L'arbre à pain peut atteindre une grande taille, ses feuilles sont bien développées, plus ou moins découpées selon les variétés ; les fruits globuleux de 1 à 5 kg sont, à maturité, vert-jaunâtre, couverts de petites gouttes de latex blanc.


Les Polynésiens reconnaissaient plusieurs dizaines de variétés culturales dont une seule à graine (le "châtaignier"). Ces arbres sont actuellement répandus dans tout le monde tropical, mais les européens n'en connaissaient pas l'existence avant la "découverte" de Tahiti.
C'est à la fin du 18 ième siècle que les anglais décidèrent de l'introduire dans leurs plantations des Antilles pour y nourrir l'abondante main d'œuvre ; on connaît la suite, Bligh et la Bounty, le long séjour à Tahiti pour sélectionner et embarquer plus de 1000 jeunes arbres, et la mutinerie qui se déclara peu de temps après le départ de Polynésie, en partie à cause des abus de pouvoir du capitaine mais aussi à cause de la restriction de l'eau de boisson, ces arbres ont besoin de beaucoup d'eau pour survivre.
Deux ans plus tard, Bligh introduisait avec succès l'arbre à pain aux Antilles (St Vincent), les français l'acclimatèrent un peu plus tard en Guyane.

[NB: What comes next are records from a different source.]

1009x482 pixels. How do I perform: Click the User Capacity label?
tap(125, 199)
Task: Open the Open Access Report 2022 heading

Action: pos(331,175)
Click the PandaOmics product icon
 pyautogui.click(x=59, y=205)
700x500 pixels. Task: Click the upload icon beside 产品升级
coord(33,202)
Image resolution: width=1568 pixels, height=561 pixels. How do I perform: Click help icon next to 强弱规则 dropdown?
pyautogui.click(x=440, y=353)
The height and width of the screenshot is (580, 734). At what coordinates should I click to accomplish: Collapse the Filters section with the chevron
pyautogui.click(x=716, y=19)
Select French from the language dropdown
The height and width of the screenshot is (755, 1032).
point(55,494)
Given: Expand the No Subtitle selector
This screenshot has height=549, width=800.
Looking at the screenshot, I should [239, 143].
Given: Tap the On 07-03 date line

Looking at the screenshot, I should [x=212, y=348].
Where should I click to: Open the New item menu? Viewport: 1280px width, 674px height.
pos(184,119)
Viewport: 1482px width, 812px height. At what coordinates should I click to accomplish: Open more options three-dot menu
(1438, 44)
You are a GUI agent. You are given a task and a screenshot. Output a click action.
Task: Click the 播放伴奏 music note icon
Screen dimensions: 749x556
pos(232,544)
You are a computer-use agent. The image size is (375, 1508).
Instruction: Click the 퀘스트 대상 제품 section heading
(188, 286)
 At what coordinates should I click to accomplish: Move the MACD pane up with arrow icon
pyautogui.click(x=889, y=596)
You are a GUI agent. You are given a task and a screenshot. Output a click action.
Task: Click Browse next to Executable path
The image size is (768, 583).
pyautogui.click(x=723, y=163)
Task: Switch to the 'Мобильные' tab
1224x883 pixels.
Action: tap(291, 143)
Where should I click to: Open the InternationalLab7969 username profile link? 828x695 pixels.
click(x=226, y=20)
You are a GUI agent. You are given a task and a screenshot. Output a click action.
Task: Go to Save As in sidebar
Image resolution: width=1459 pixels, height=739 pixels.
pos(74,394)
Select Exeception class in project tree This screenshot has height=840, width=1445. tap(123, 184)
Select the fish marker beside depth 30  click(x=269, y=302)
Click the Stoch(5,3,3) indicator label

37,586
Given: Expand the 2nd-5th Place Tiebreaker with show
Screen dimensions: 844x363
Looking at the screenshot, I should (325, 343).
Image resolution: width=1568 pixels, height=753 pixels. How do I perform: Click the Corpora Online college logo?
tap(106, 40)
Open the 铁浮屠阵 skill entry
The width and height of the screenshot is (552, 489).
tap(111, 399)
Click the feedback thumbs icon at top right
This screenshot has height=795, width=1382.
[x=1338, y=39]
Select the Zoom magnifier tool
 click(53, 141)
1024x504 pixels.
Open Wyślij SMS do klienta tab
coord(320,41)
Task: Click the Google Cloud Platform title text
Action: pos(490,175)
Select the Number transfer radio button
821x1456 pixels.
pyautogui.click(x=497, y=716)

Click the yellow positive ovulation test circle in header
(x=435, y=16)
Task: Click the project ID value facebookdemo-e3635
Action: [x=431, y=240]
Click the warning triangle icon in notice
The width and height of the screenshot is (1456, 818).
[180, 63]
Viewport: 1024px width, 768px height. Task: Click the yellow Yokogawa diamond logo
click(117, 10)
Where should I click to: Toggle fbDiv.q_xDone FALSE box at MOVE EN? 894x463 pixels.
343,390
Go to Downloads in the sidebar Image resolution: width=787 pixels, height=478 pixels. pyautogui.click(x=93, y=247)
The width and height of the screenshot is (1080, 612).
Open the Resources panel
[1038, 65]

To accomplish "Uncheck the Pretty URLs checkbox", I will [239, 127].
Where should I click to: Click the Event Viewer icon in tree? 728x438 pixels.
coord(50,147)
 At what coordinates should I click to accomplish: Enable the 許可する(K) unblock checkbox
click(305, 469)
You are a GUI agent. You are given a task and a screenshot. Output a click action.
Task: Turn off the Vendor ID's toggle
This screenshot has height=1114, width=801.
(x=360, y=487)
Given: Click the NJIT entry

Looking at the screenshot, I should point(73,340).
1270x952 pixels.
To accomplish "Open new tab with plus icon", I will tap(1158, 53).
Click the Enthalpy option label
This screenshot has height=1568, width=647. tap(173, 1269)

COMPOSITION CHIMIQUE ET PROPRIETES

Le fruit de l'arbre à pain frais contient en moyenne :
70% d'eau,
5% de glucides,
1,5% de protéines,
0,5% de lipides,
1,5% de cellulose, des matières minérales,
peu de vitamine C et A mais des vitamines B1 et B2.

Le latex (c'est une émulsion) se sépare rapidement en 2 parties, l'une aqueuse, l'autre caoutchouteuse ; on y trouve un enzyme, la papayotine.
Dans les feuilles et les pétioles il y a un peu de tanin.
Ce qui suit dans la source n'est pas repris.